Androgen deprivation therapy (ADT) is the standard treatment of hormone-sensitive metastatic prostate cancer (HSMPC). We performed a phase III multicentre trial to compare ADT alone with ADT plus docetaxel (D) in HNMPC.


Patients (pts) with HSMPC were randomly assigned to either arm A (ADT + D: 75mg/m q3w, up to 9 cycles) or arm B (ADT). The primary endpoint was overall survival (OS). The planned number of pts was 378 to detect an improvement in OS with a hazard ratio (HR) of 0.62, a power of 80% and an alpha risk of 0.05 (two-sided test). Secondary endpoints were biological progression-free survival (PFS) and clinical PFS. Data on toxicity and quality of life have been previously presented.


From October 2004 to December 2008, 385pts were included. Baseline characteristics were well balanced between the two arms. Median age was 63 years (43-84), median PSA was 26.4 ng/ml (0.1-11900), Gleason score was ≥ 8 in 57%. Prognostic classification was as follows: good prognosis (49%), intermediate (29%) and poor (22%). The majority of pts had metastases at the time of diagnosis (72%), 28% developed metastases after local treatment failure. Median number of D cycles was 8 (range 0-9). The median follow-up was 50 months (mo) [95%CI: 49-54]. At 6 mo, a higher PSA response (≥ 50%) in arm A (94% vs 85%, p = 0.0096) and a higher PSA progression (≥ 25%) in arm B (10% vs 1%, p = 0.0015) were observed. Biological PFS was significantly longer in arm A: 22.9 vs 12.9 mo, HR; 0.72 [95%CI: 0.57-0.91] (p = 0.005).

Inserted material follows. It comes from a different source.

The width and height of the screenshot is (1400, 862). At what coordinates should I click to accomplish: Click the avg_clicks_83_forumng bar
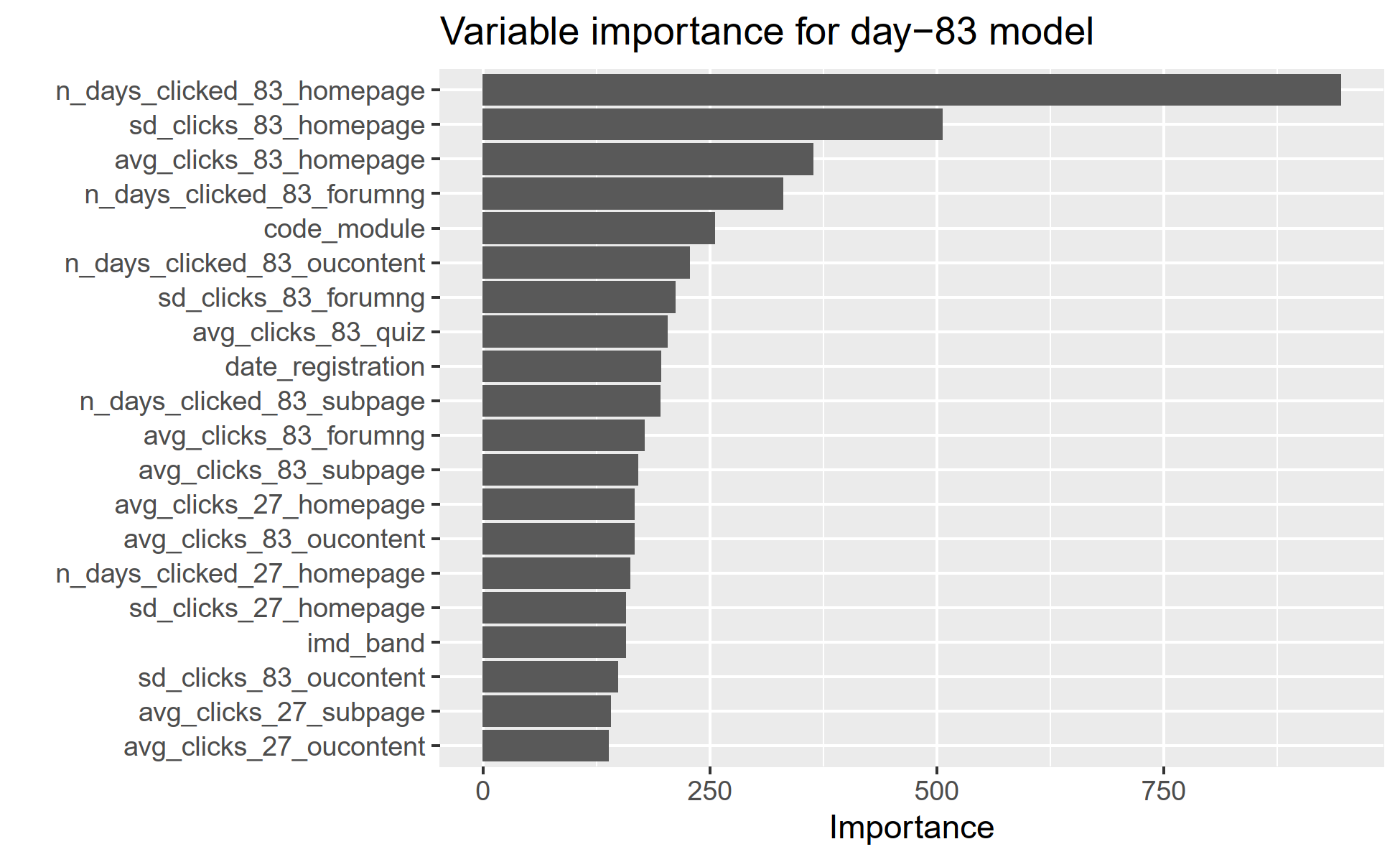[563, 436]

Clinical PFS was increase in arm A: 23.46 vs 15.44 mo, HR: 0.75 [95CI: 0.59-0.94] (0.015). OS was not significantly different (median: 58.9 mo in arm A and 54.2 mo in arm B, HR: 1.01 [95%CI: 0.75-1.36]. The median OS for each prognostic group was 69.1 [95%CI: 60.9-NR], 46.5 [95%CI: 37.7-NR] and 36.6 [95%CI9: 28.5-58.9] mo respectively in the good, intermediate, and poor prognosis groups (p = 0.001), with no difference between the two arms. At the cut-off time, 65% of pts from the ADT arm had received docetaxel since they developed castrate-resistant prostate cancer.


Combining docetaxel and ADT improves PFS over ADT alone in pts with HSMPC. However, no difference in OS was observed between the two arms.

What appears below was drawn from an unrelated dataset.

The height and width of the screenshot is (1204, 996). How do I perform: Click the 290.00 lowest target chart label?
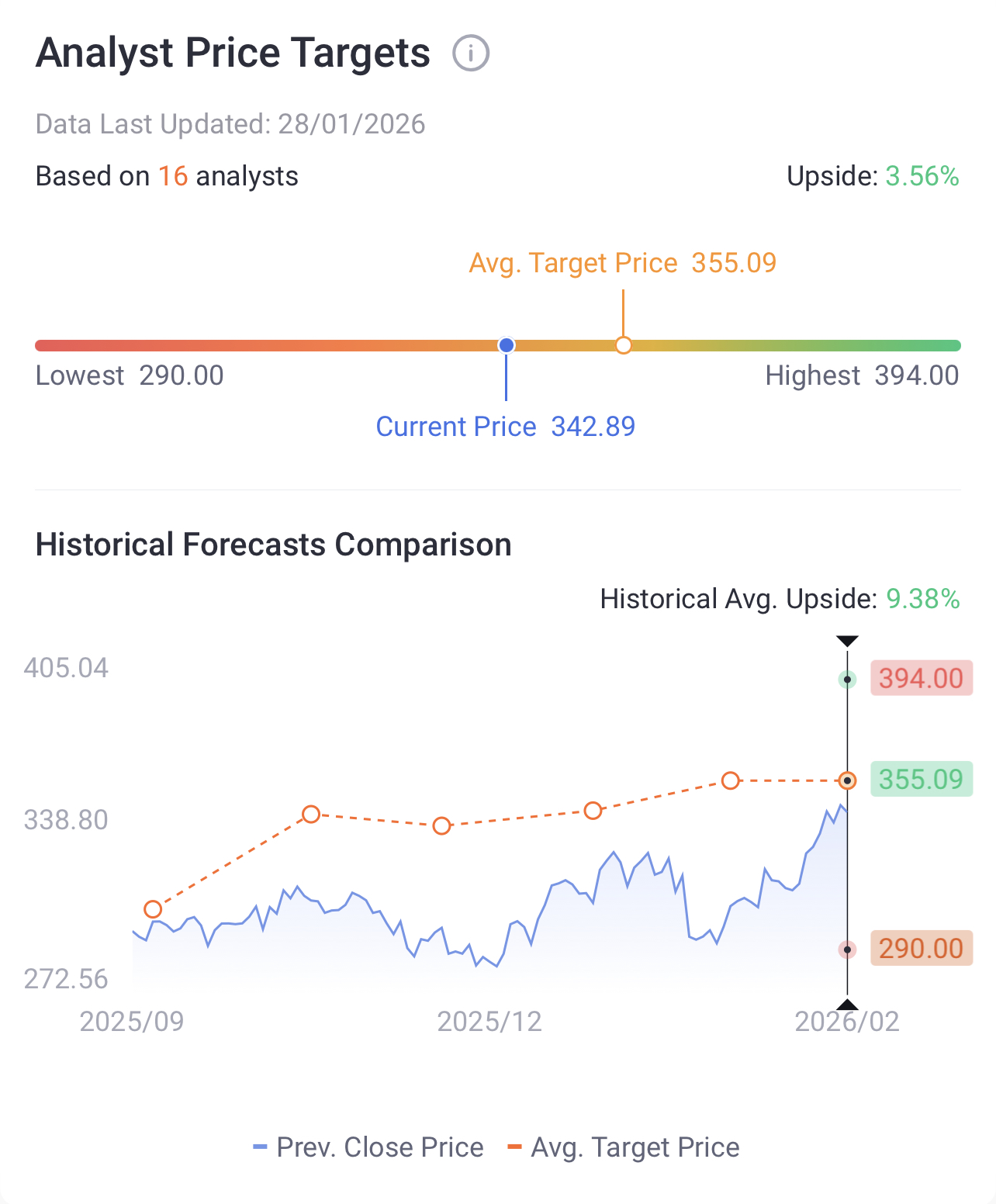pos(921,948)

G. Gravis: I have expert testimony to disclose: Sanofi Aventis, uncompensated. K. Fizazi: Participation to advisory boards and speaker for Sanofi-Aventis. F. Joly Lobbedez: advisory board/board of directors position: Sanofi, Roche, Pfizer, Novartis, Ferring; compensated consultant relationship: Roche, Novartis; honoraria: Sanofi, Roche, Pfizer, Novartis, Ferring, Ipsen,Takeda; travel remuneration: ASCO by Novartis, ESMO by Janssen. S. Oudard: I have an advisory relationship and honoraria to disclose: Pfizer Oncology, Bayer-Schering Pharma, Hoffman La Roche, Glaxo SmithKline, Novartis Pharma, Sanofi Aventis. D. Pouessel: Consultant role and honoraria: Sanofi, P. Beuzeboc: Presentations: Avantis, All other authors have declared no conflicts of interest.